• _VORLIEGENDER TEXT_
● ● ● ● ● ● ●

Durchweg wird die These belegt, daß der deutsche Film der Weimarer Republik eine „gelungene Verbindung von kaufmännischen und künstlerischen Aspekten“ verkörpere; die Eigenheit des deutschen Films liege in seinen technischen Leistungen, in Handwerk und Industrie, die wiederum einen charakteristischen psychologischen Ausdruck von Geschichten und Personen ermöglichen und verfeinern. Es ist gerade das Artifizielle, das im Vergleich mit den US-Filmen jener Zeit in Deutschland im Vordergrund steht - Kolportage, Melodramen und literarische Adaptionen.

Dies Buch spricht über die Verantwortlichkeiten des Produzenten - der Name des „Produktionsleiters“ taucht erst seit dem jahr 1927 in den Vorspannangaben der Film auf über seine möglichen Einflüsse auf Drehbücher, Dramaturgie, filmische Ausführung. Anhand von Selbstzeugnissen, statements, zeitgenössischen Debatten in der Fachpresse und vor allem einer präzisen Betrachtung bestimmter von Pommer produzierter Filme wird der Versuch unternommen, einen „Produktionsstil“ zu umreißen. Das Zentrum des Buches wird erkennbar als ein Objekt der Umschreibung; ein permanenter wechselseitiger Beschreibungszusammenhang stellt sich her zwischen den Polen der Film- und Kulturgeschichte und Pommers Werkbiographie. „Das Schreiben über Filmgeschichte ist immer auch noch biographische Rekonstruktion. Bei Erich Pommer sind Berührungspunkte zwischen privater Biographie und der Entwicklung des Films in Deutschland wie Knoten an einer Schnur“ (W. Jacobsen im Vorwort).

● ● ● ● ● ● ●

• _BEREITGESTELLTE DATEN_
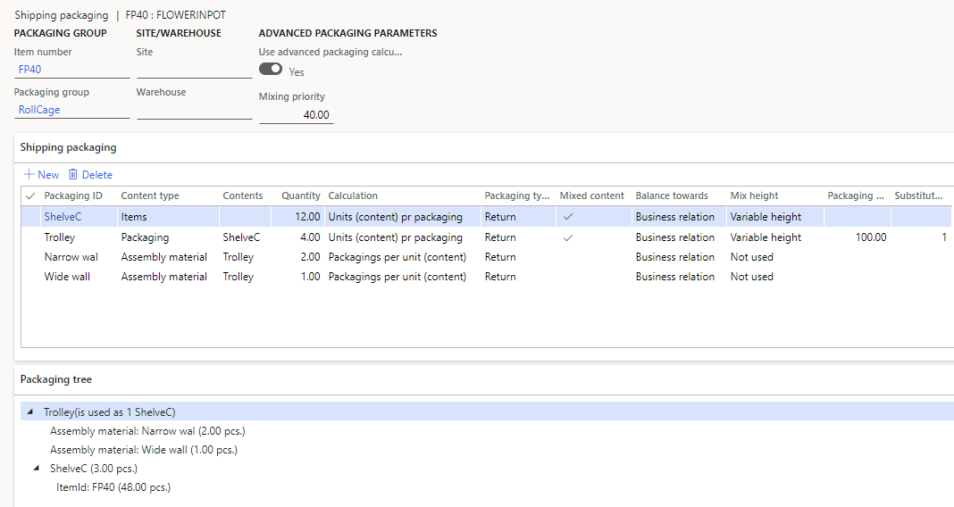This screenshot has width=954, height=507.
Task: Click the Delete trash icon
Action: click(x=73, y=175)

● ● ● ● ● ● ●

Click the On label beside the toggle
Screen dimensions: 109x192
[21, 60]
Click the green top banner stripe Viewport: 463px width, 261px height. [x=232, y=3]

● ● ● ● ● ● ●

• _DIE AUFGABE_
Zitiere den Text über Erich Pommer und den Film der Weimarer Republik vollständig und ohne jede Änderung. Die Einträge stehen in keinem Zusammenhang mit dem Text.

• _LÖSUNG_
Durchweg wird die These belegt, daß der deutsche Film der Weimarer Republik eine „gelungene Verbindung von kaufmännischen und künstlerischen Aspekten“ verkörpere; die Eigenheit des deutschen Films liege in seinen technischen Leistungen, in Handwerk und Industrie, die wiederum einen charakteristischen psychologischen Ausdruck von Geschichten und Personen ermöglichen und verfeinern. Es ist gerade das Artifizielle, das im Vergleich mit den US-Filmen jener Zeit in Deutschland im Vordergrund steht - Kolportage, Melodramen und literarische Adaptionen.

Dies Buch spricht über die Verantwortlichkeiten des Produzenten - der Name des „Produktionsleiters“ taucht erst seit dem jahr 1927 in den Vorspannangaben der Film auf über seine möglichen Einflüsse auf Drehbücher, Dramaturgie, filmische Ausführung. Anhand von Selbstzeugnissen, statements, zeitgenössischen Debatten in der Fachpresse und vor allem einer präzisen Betrachtung bestimmter von Pommer produzierter Filme wird der Versuch unternommen, einen „Produktionsstil“ zu umreißen. Das Zentrum des Buches wird erkennbar als ein Objekt der Umschreibung; ein permanenter wechselseitiger Beschreibungszusammenhang stellt sich her zwischen den Polen der Film- und Kulturgeschichte und Pommers Werkbiographie. „Das Schreiben über Filmgeschichte ist immer auch noch biographische Rekonstruktion. Bei Erich Pommer sind Berührungspunkte zwischen privater Biographie und der Entwicklung des Films in Deutschland wie Knoten an einer Schnur“ (W. Jacobsen im Vorwort).